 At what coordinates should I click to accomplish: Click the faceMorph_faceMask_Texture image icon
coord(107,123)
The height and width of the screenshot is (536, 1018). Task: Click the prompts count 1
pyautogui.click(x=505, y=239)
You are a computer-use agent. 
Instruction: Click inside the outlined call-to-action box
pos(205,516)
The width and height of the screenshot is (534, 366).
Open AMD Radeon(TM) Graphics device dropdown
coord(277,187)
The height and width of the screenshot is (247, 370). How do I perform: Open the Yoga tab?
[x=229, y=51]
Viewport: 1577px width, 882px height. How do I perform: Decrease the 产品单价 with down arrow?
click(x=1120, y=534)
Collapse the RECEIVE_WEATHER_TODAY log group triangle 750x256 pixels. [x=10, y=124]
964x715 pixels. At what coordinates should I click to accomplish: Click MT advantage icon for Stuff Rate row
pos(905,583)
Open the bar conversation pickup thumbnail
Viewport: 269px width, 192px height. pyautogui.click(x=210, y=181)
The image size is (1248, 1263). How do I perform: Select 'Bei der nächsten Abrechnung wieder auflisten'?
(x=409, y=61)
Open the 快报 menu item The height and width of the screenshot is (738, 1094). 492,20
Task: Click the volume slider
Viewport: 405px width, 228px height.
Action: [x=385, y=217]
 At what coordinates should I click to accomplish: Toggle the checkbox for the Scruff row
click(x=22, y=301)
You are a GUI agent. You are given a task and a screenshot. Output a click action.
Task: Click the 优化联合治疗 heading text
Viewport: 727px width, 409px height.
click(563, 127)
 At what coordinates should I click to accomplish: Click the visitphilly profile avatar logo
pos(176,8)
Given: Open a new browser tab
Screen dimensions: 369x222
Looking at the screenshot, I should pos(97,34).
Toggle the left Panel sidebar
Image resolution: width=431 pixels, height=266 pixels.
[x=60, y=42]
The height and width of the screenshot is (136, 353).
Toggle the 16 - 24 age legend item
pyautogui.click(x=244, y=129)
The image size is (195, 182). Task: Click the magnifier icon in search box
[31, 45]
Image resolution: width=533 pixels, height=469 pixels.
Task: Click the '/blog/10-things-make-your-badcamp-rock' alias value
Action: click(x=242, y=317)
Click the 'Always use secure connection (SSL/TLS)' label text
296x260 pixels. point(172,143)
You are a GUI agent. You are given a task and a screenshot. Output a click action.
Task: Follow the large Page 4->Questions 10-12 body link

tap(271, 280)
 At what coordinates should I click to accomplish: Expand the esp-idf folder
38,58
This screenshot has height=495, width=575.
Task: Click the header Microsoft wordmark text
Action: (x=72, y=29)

# [TASK TO COMPLETE]
Copy out the entries exactly. Begin at the first line and end with the line that has "The height and width of the screenshot is (136, 353).".

# [THE COMPLETED TASK]
 At what coordinates should I click to accomplish: Click the faceMorph_faceMask_Texture image icon
coord(107,123)
The height and width of the screenshot is (536, 1018). Task: Click the prompts count 1
pyautogui.click(x=505, y=239)
You are a computer-use agent. 
Instruction: Click inside the outlined call-to-action box
pos(205,516)
The width and height of the screenshot is (534, 366).
Open AMD Radeon(TM) Graphics device dropdown
coord(277,187)
The height and width of the screenshot is (247, 370). How do I perform: Open the Yoga tab?
[x=229, y=51]
Viewport: 1577px width, 882px height. How do I perform: Decrease the 产品单价 with down arrow?
click(x=1120, y=534)
Collapse the RECEIVE_WEATHER_TODAY log group triangle 750x256 pixels. [x=10, y=124]
964x715 pixels. At what coordinates should I click to accomplish: Click MT advantage icon for Stuff Rate row
pos(905,583)
Open the bar conversation pickup thumbnail
Viewport: 269px width, 192px height. pyautogui.click(x=210, y=181)
The image size is (1248, 1263). How do I perform: Select 'Bei der nächsten Abrechnung wieder auflisten'?
(x=409, y=61)
Open the 快报 menu item The height and width of the screenshot is (738, 1094). 492,20
Task: Click the volume slider
Viewport: 405px width, 228px height.
Action: [x=385, y=217]
 At what coordinates should I click to accomplish: Toggle the checkbox for the Scruff row
click(x=22, y=301)
You are a GUI agent. You are given a task and a screenshot. Output a click action.
Task: Click the 优化联合治疗 heading text
Viewport: 727px width, 409px height.
click(563, 127)
 At what coordinates should I click to accomplish: Click the visitphilly profile avatar logo
pos(176,8)
Given: Open a new browser tab
Screen dimensions: 369x222
Looking at the screenshot, I should pos(97,34).
Toggle the left Panel sidebar
Image resolution: width=431 pixels, height=266 pixels.
[x=60, y=42]
The height and width of the screenshot is (136, 353).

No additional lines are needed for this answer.